You wouldn't hire a VP based solely on their SAT scores. You shouldn't pick the AI that will advise thousands of decisions for your organization based on whether it knows that the mean cranial capacity of Homo erectus is just under 1,000 cubic centimeters.
Critics might argue that standardized testing is the only scalable way to compare models across thousands of parameters, but Mollick's point is that scalability without validity is a liability. The underlying trend is real—models are getting better—but the specific metrics are often measuring the wrong things.
Benchmarking on Vibes
If the formal tests are flawed, Mollick suggests a more intuitive, albeit subjective, approach: "Benchmarking on Vibes." He describes how power users develop idiosyncratic tests to gauge a model's "world model" and internal logic. He shares his own quirk: asking every image model to "create an otter on a plane." While it sounds whimsical, Mollick explains that "these approaches also give you a sense of the AI's understanding of how things relate to each other."

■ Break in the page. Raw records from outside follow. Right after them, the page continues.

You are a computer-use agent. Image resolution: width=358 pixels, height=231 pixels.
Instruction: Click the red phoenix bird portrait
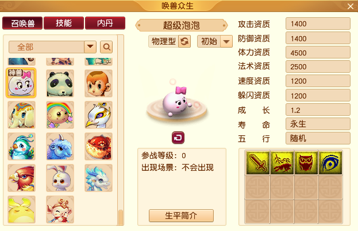pyautogui.click(x=21, y=178)
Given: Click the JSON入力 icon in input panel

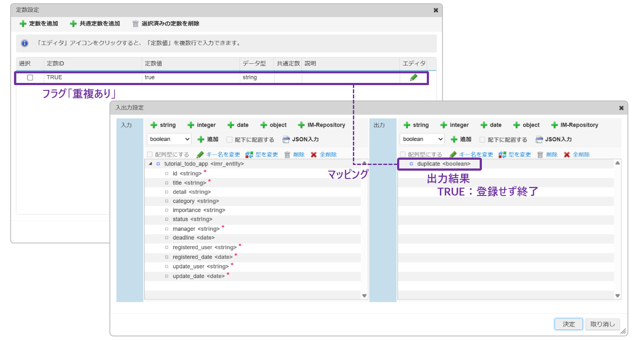Looking at the screenshot, I should pos(286,139).
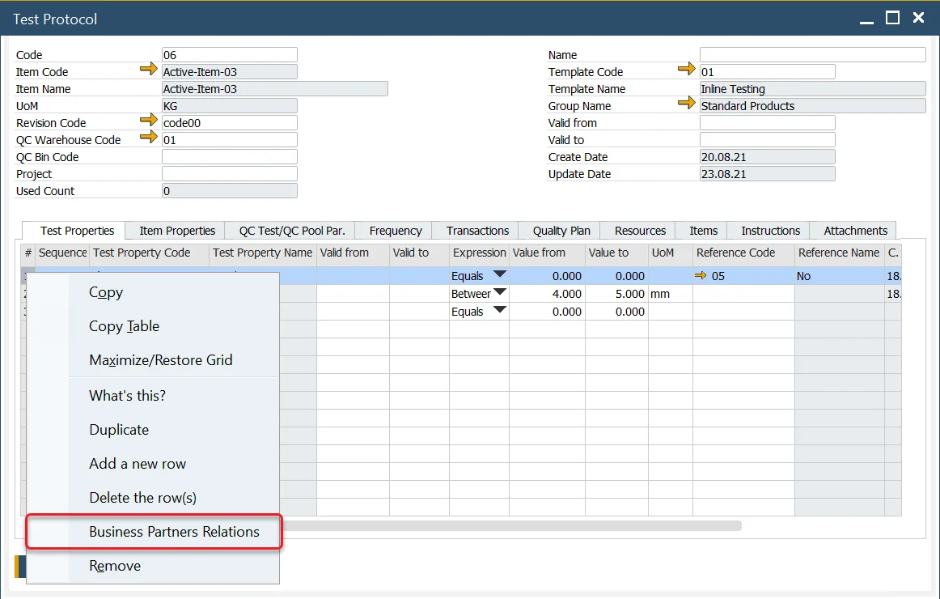Select Duplicate in the context menu
The height and width of the screenshot is (599, 940).
[119, 430]
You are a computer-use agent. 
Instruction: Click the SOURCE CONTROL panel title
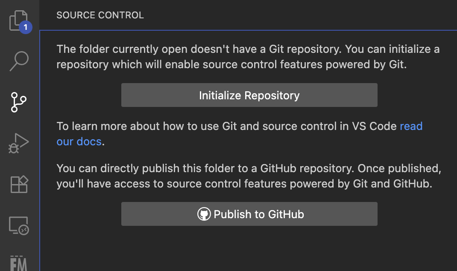coord(100,15)
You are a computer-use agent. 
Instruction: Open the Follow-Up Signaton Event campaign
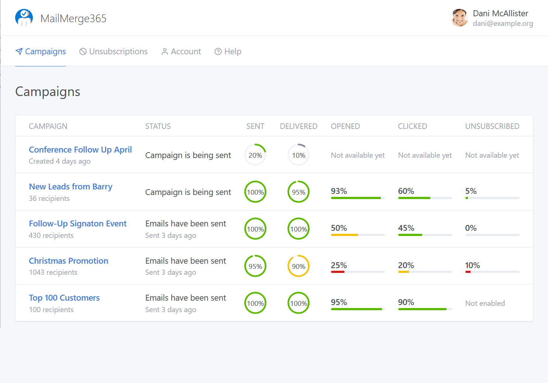77,223
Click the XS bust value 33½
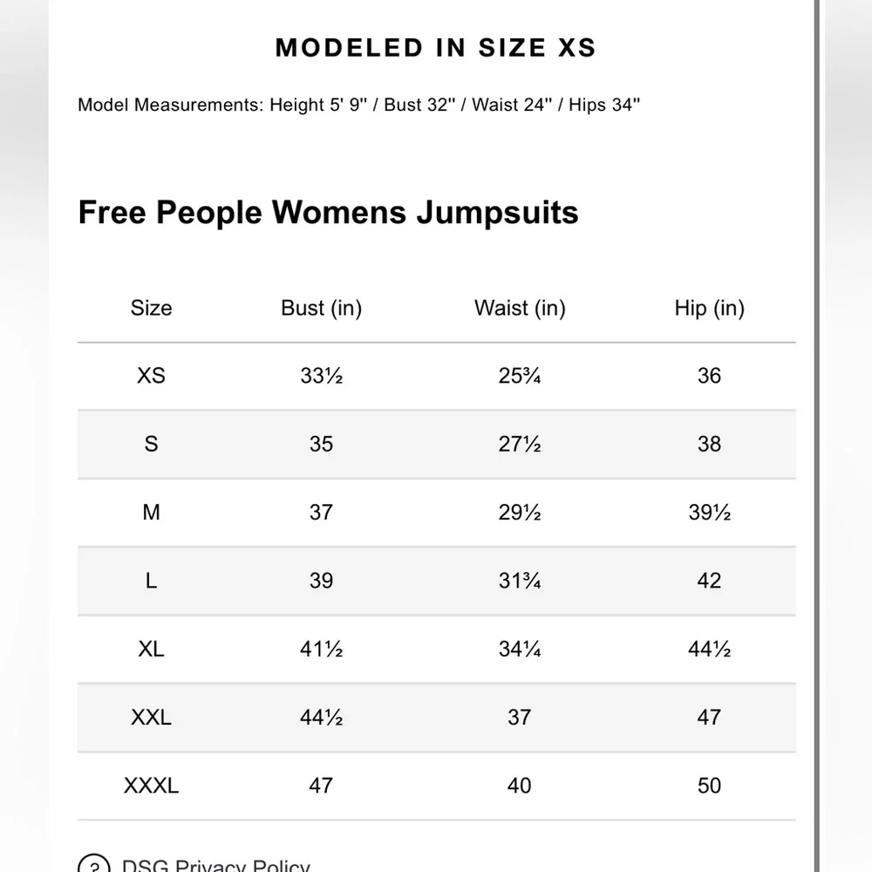 (x=322, y=376)
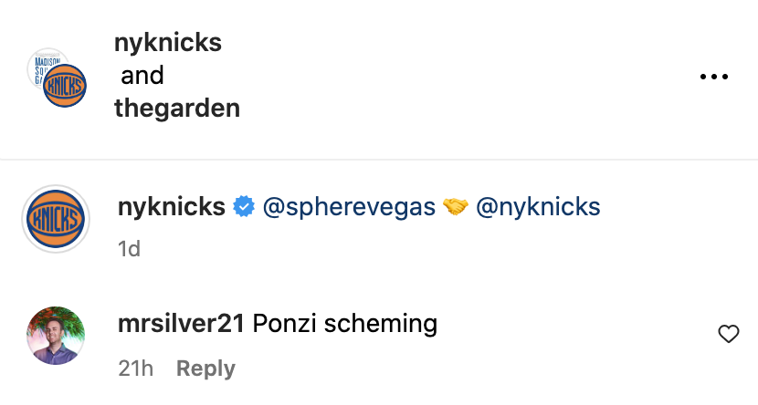Click the word "and" between collaborators

click(142, 76)
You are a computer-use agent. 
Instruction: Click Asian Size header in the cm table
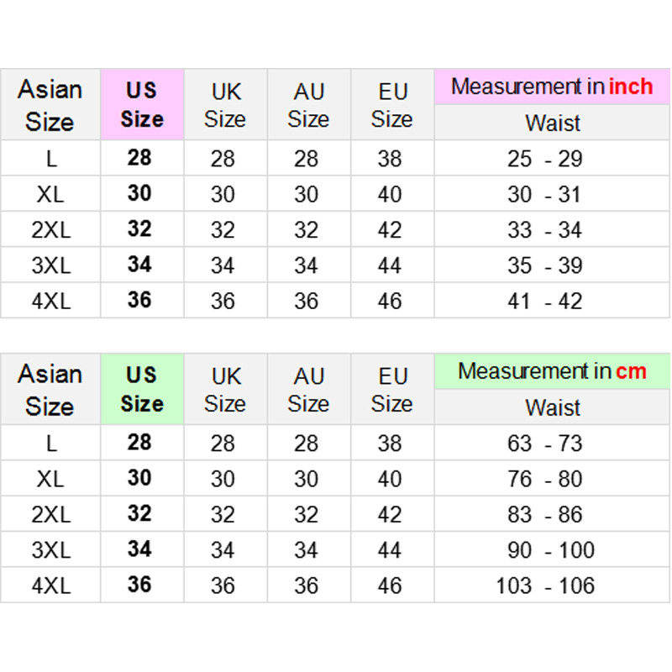[x=50, y=389]
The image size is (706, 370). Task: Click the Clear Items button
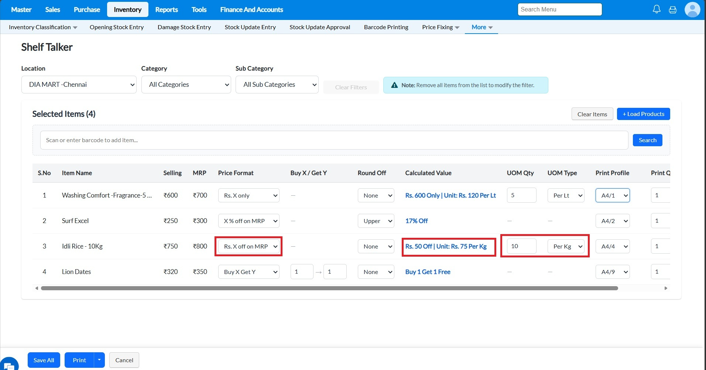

He demonstrates the power of this method with a writing exercise about a character rationing their remaining words. The results reveal stark differences: "Gemini 2.5 Pro, currently the weakest of these four models, doesn't even accurately keep track of the number of words used," while others struggle with coherence. This section is effective because it shifts the focus from abstract accuracy to tangible behavior. It forces the reader to see the AI not as a database, but as an agent with distinct personality traits and failure modes.
However, relying on vibes has a clear weakness. Mollick admits, "we are relying on our feelings rather than real measures." A single creative prompt might not reveal systemic biases or safety failures. It is a useful heuristic for individuals, but it lacks the rigor needed for enterprise deployment.
The Real World Interview
The piece pivots to its most compelling argument: organizations must treat AI selection like hiring a human executive. Mollick highlights the GDPval paper from OpenAI as the gold standard for this approach. Instead of multiple-choice questions, researchers created "complex and realistic projects that would take human experts an average of four to seven hours to complete." The results were nuanced: the best models beat humans in software development but "pharmacists, industrial engineers, and real estate agents easily beat the best AI."

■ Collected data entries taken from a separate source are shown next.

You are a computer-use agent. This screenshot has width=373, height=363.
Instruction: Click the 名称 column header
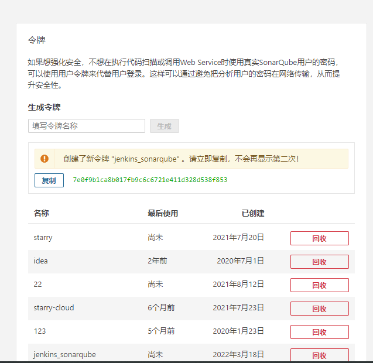pos(41,213)
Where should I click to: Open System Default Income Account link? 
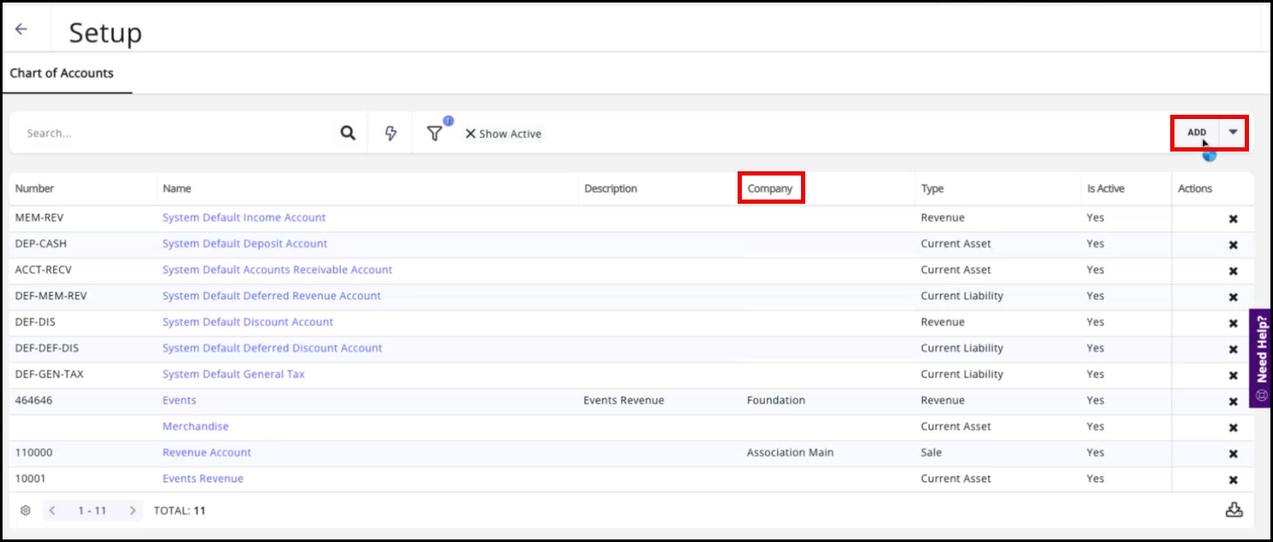point(244,217)
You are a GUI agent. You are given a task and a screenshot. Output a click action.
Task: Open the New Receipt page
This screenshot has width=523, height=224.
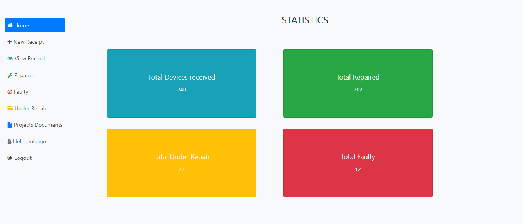click(29, 42)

This reveals the "Jagged Frontier" of AI capability, where performance varies wildly by task. But Mollick pushes further, arguing that even real-world task performance isn't enough. We must also understand the AI's "attitude" when making decisions. He describes an experiment where he asked various models to rate the viability of a "guacamole via drones" startup. The results were chaotic: "Grok thought this was a great idea, and Microsoft Copilot was excited as well. Other models, like GPT-5 and Claude 4.5, were more skeptical."
When your AI is giving advice at scale, consistently rating ideas 3–4 points higher or lower means consistently steering you in a different direction.
This is the crux of the argument. The difference isn't just a score; it's a strategic divergence. An AI that is consistently more risk-seeking or risk-averse will fundamentally alter a company's trajectory. Mollick writes, "You need to systematically test your AI on the actual work it will do and the actual judgments it will make." This reframes the entire conversation from "which model is the smartest?" to "which model fits our specific risk profile and operational needs?"
Bottom Line
Mollick's strongest contribution is the shift from passive consumption of benchmarks to active, rigorous interrogation of models. The vulnerability in his argument is the sheer resource intensity required; not every organization has the time or expertise to run "GDPval-style" evaluations repeatedly. However, the alternative—blindly trusting a public score on a test that may be contaminated by the training data—is a far greater risk. The era of trusting the leaderboard is over; the era of the AI job interview has begun.